Despite this well-observed human tendency to look back to create narrative explanations, for the longest time the scientific community believed in associative or reinforcement learning. This is where there is a trigger (like Pavlov ringing the bell) and then a reward (like giving the dog food). Dogs, humans, and other animals, it was believed, learned by looking forward: there
was the cause, and then there was the effect.
However, more recent research by Huijeong Jeong and Vijay Namboodiri of the University of California, San Francisco suggests that the learning occurs the other way around. The dopamine release we receive at the time of the effect is not making us look forward to the reward, but is rather a sort of bookmark, triggering us instead to look back to the explanation for why this reward occurred. It provokes us to identify, and then to create the story behind it.
This would explain why we can and do create narratives to explain what happened, even when we have no clue. It really is core to being human, or rather core to being a member of the animal kingdom more broadly. What is strange is that we seem to have known and understood this direction of travel for quite some time.
This backwards looking way of creating the stories that explain the results permeates all aspects of our lives. As Nobel laureate Daniel Kahneman says of our political leanings: "Subjectively, it feels like you believe in something because you have the arguments for it. But it works the other way around. You believe in the conclusion, and then you create supporting arguments. That’s fundamental." Again, that "fundamental" word. We fundamentally work backwards from the answer to create the story that is our explanation and justification.
Even before Kahneman there was the psychologist Alfred Adler who said: "Meanings are not determined by situations. We determine ourselves by the meanings we ascribe to situations." We do not come to the meaning based on what came before, but rather we have the meaning, and then we work backwards to create the story to justify that meaning out of how we interpret what came before.
In this, even Adler was late to the game. Thousands of years before psychology was a discipline it was the Roman Emperor and Stoic Marcus Aurelius who wrote: "External things are not the problem. It's your assessment of them. Which you can erase right now." It is great to see that neuroscience research is finally catching up and providing the biological mechanism that explains what the Stoics and others have known for so long to be true.

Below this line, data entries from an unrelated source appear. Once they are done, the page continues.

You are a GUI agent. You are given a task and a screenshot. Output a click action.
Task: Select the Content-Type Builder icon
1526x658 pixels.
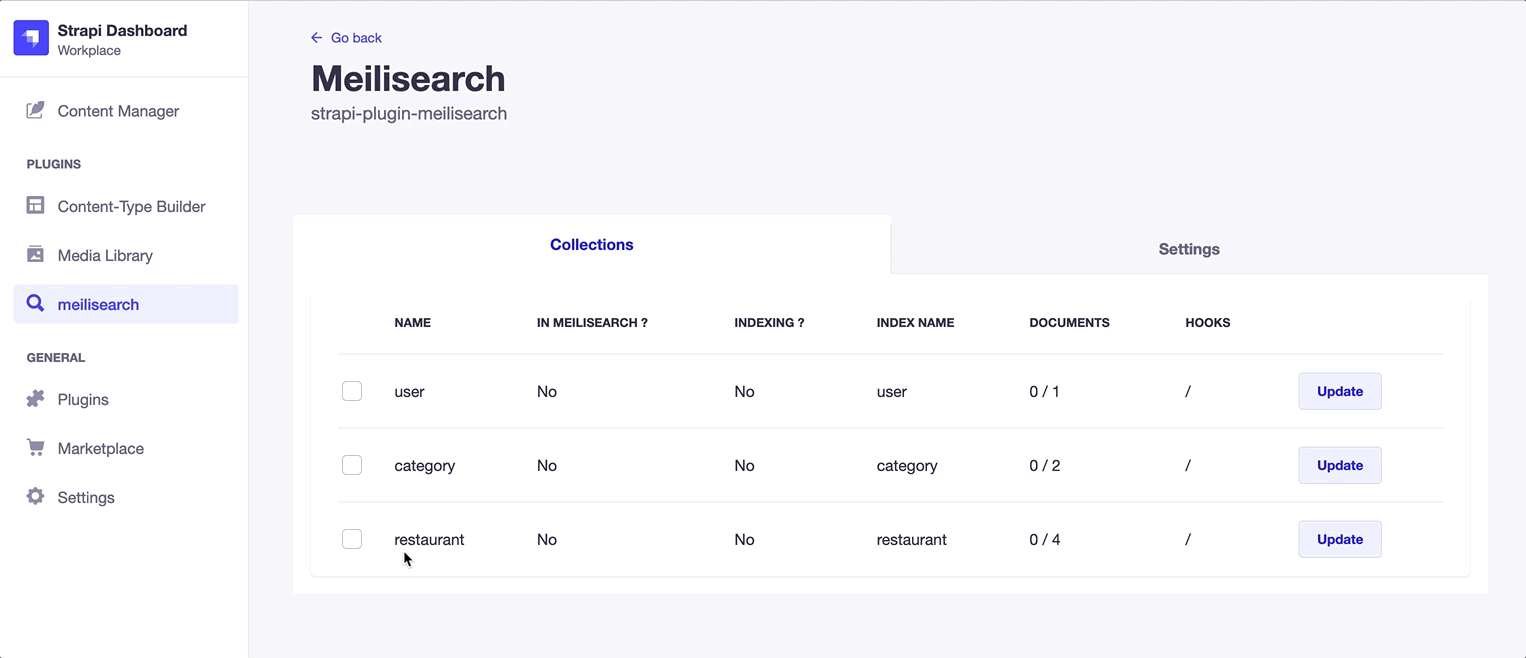click(35, 205)
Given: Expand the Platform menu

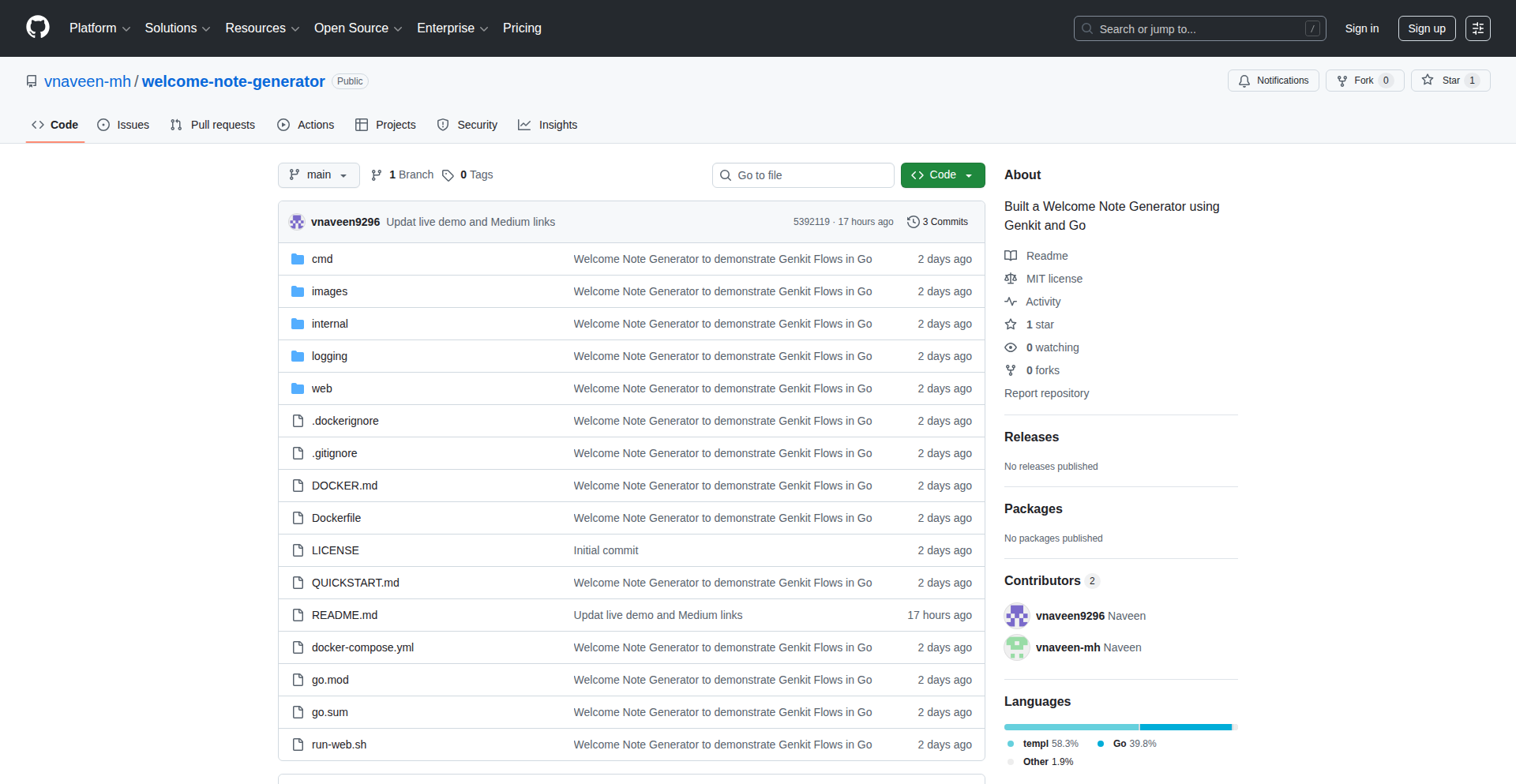Looking at the screenshot, I should coord(99,28).

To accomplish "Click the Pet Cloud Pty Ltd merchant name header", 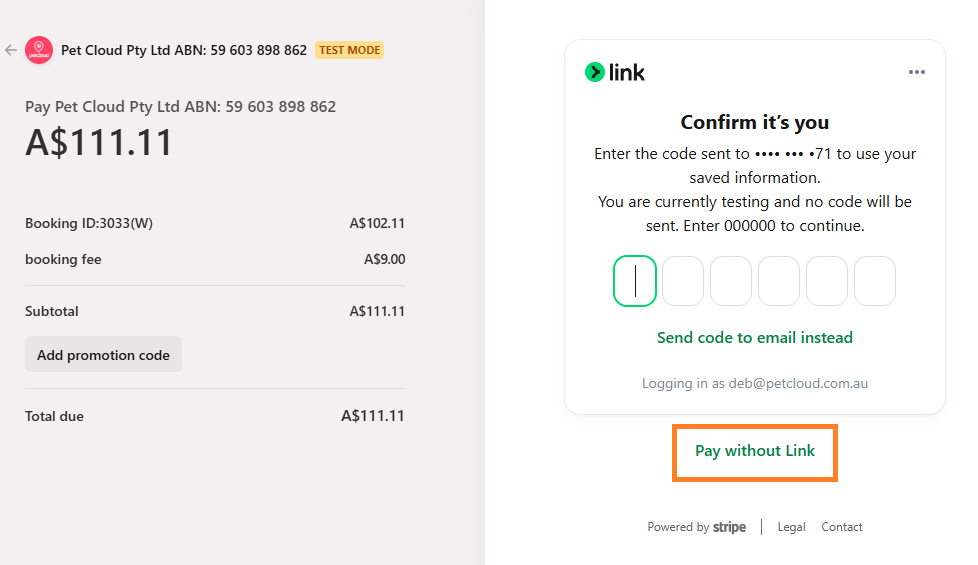I will click(184, 50).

The ability to shape our own narratives is a powerful tool. It allows us to take control of our lives and see things in a more positive light. We can use this to our benefit and allow ourselves greater agency. By understanding that we are the ones creating the stories that shape our lives, we can choose to make them more positive and empowering.
This is an amazing power. It this shows that we, and we alone, get to create the stories we tell to explain our lives. We get to decide if they are just happening to us, and we lack agency in shaping them, or if they are our lives to live and to be told and interpreted by us.
If we are creating the story one way or the other, why wouldn't we go ahead and make it an epic adventure?